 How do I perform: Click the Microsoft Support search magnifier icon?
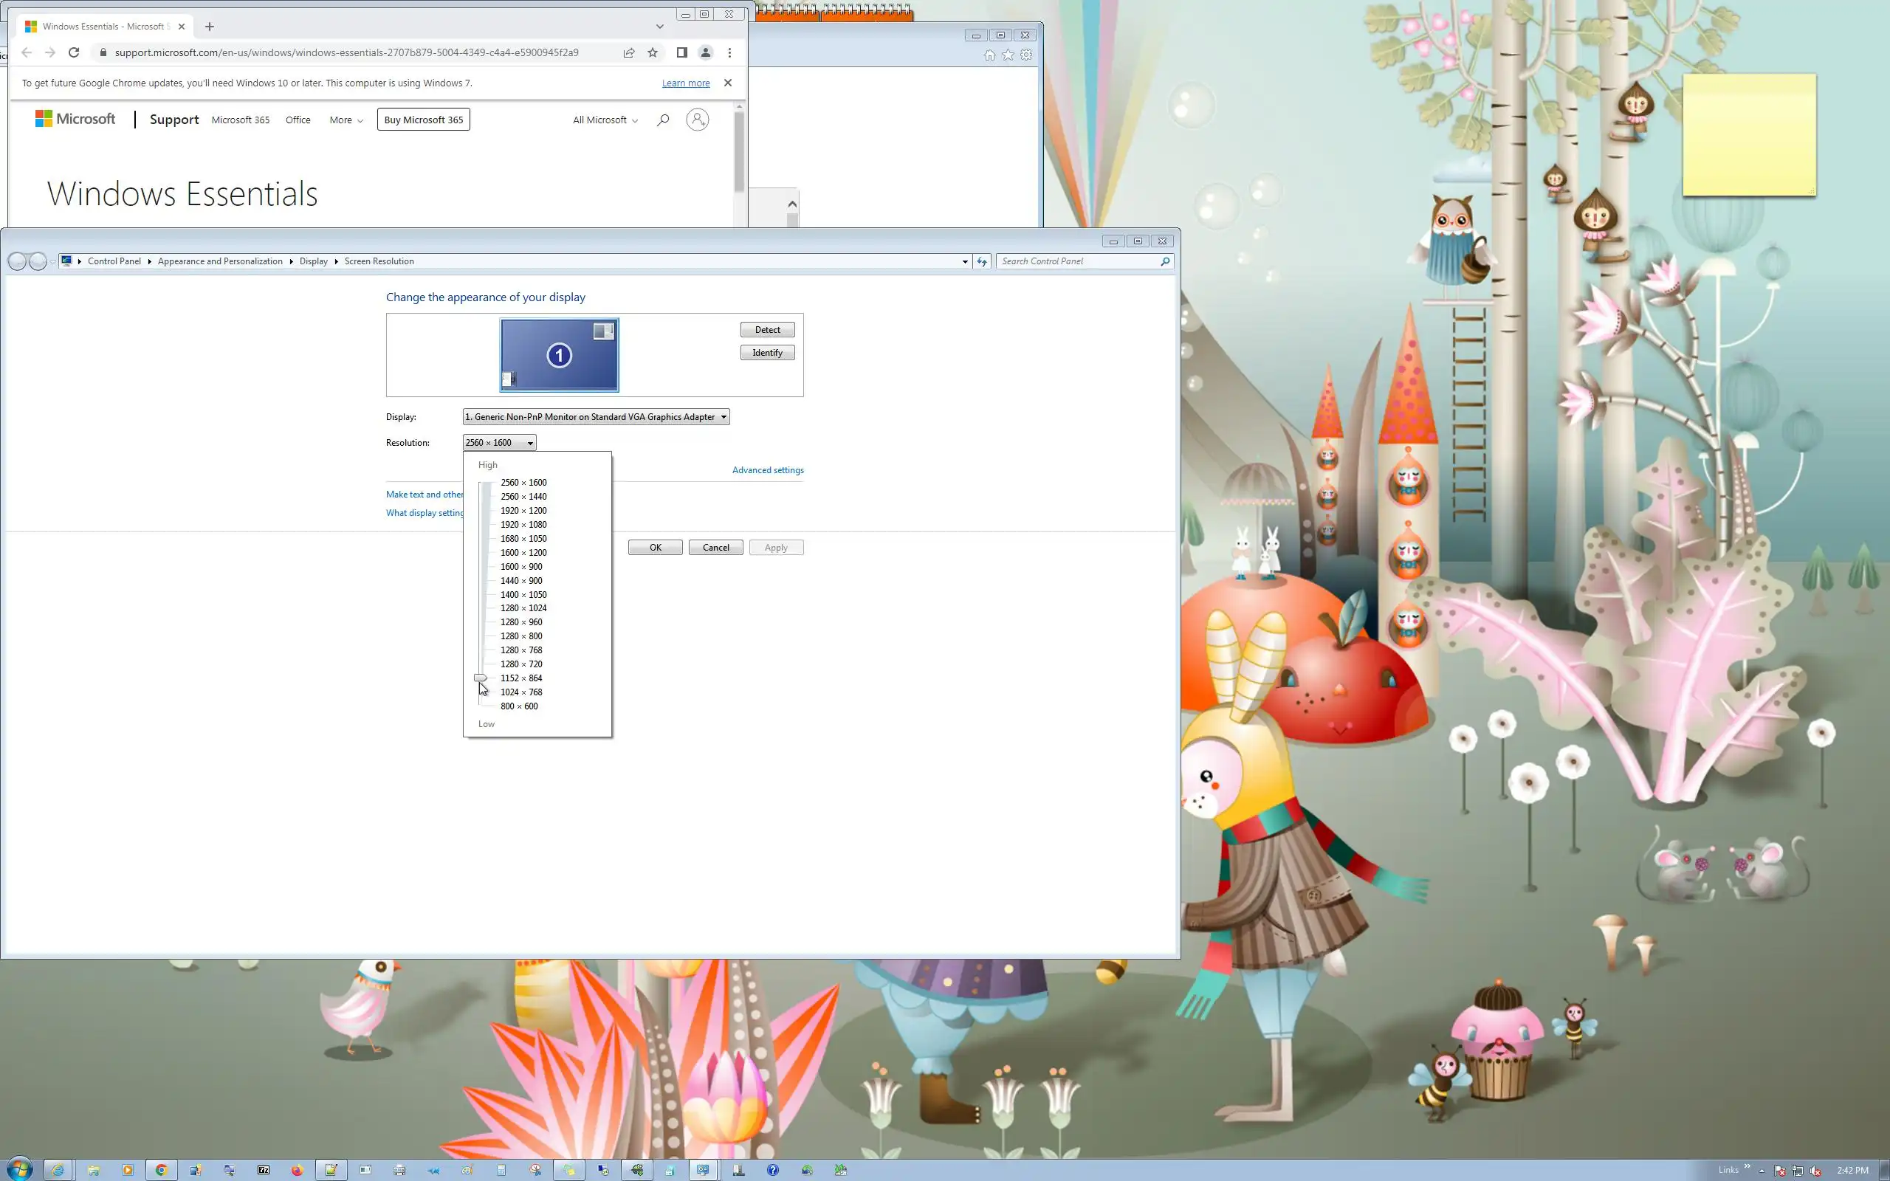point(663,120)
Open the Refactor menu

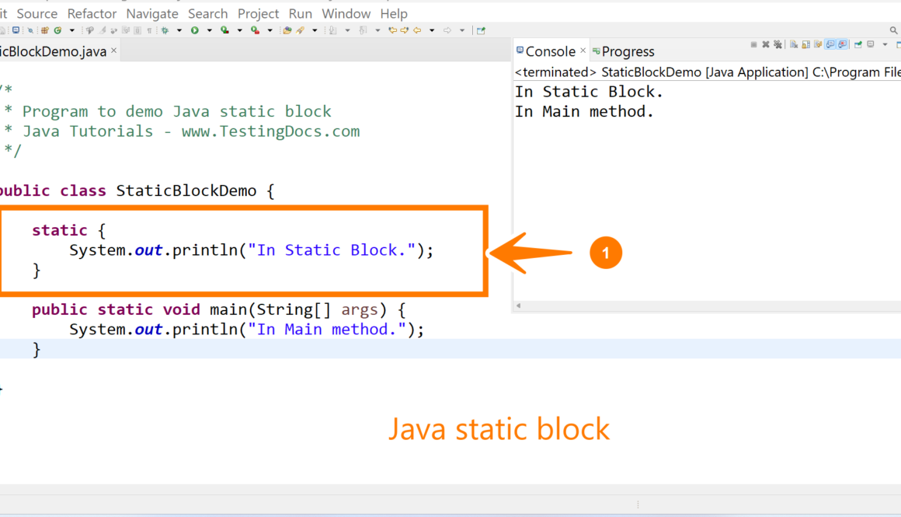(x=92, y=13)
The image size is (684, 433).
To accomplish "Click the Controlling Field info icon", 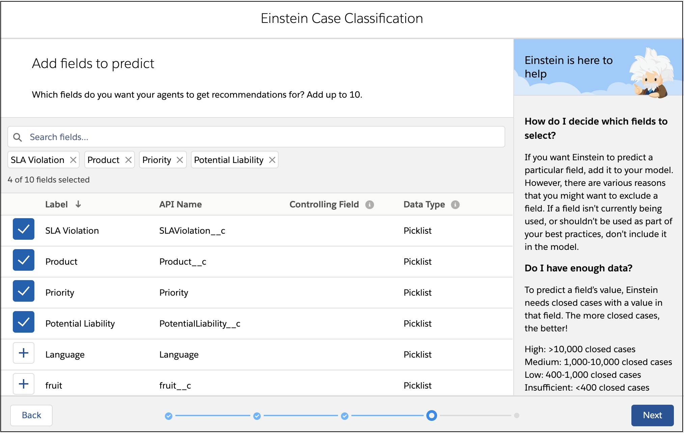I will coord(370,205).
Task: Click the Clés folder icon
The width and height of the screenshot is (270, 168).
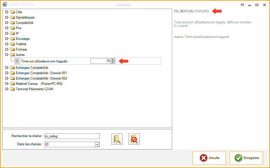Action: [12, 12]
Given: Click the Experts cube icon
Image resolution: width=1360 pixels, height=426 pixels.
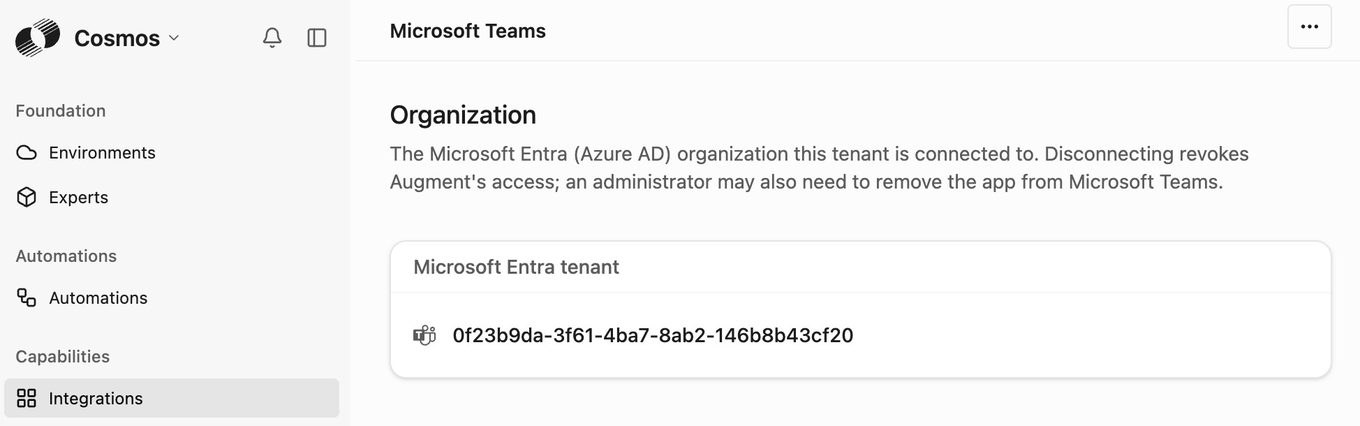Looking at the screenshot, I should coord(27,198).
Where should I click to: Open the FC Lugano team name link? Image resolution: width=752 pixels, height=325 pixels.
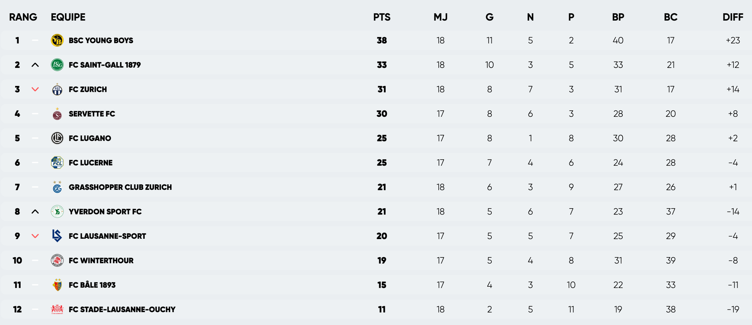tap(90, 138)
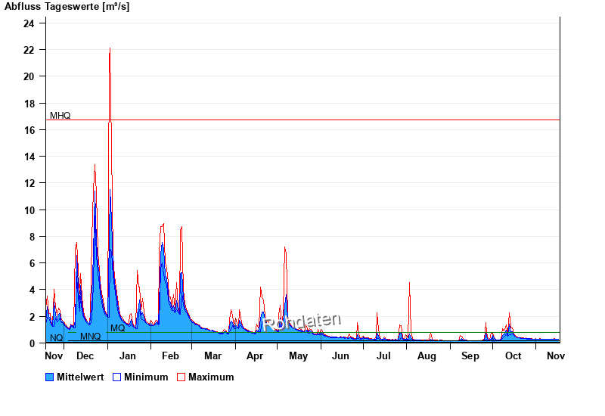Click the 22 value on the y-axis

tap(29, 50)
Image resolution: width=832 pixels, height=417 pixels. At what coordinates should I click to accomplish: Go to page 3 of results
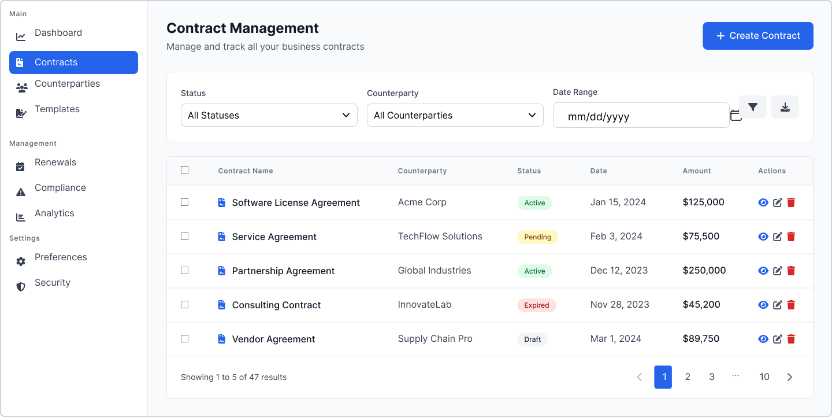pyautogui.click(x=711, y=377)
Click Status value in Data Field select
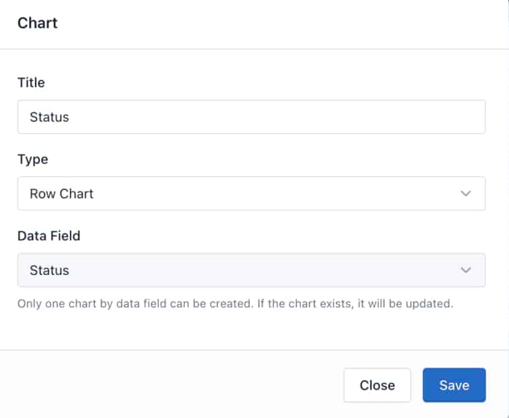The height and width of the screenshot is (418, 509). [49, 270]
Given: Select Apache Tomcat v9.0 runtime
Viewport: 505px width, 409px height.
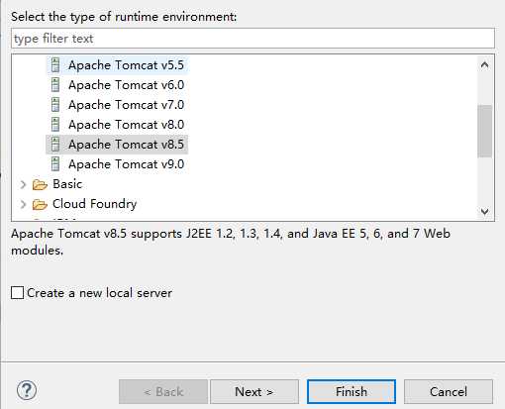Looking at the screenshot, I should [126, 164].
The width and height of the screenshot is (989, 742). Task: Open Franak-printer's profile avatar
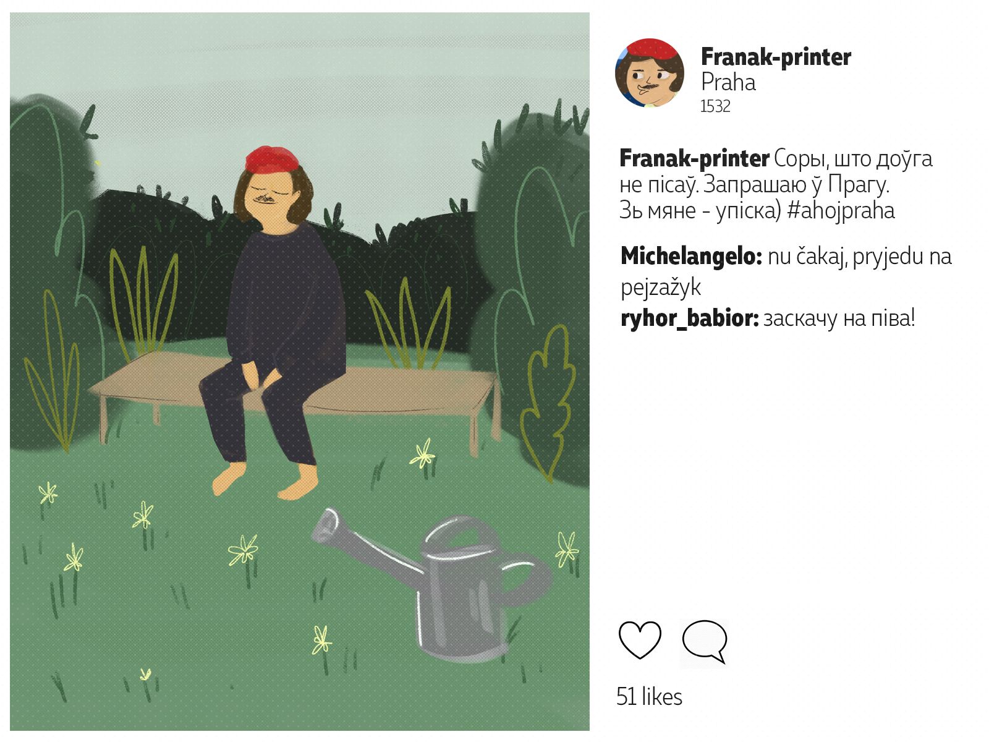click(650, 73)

# Work to do:
Please reproduce the lines above verbatim, from the one containing "Click Status value in Data Field select" through the last line, inclusive, and leave the pictures out.

# Full response:
Click Status value in Data Field select
The height and width of the screenshot is (418, 509). [49, 270]
Given: Select Apache Tomcat v9.0 runtime
Viewport: 505px width, 409px height.
Looking at the screenshot, I should [126, 164].
The width and height of the screenshot is (989, 742). Task: Open Franak-printer's profile avatar
click(650, 73)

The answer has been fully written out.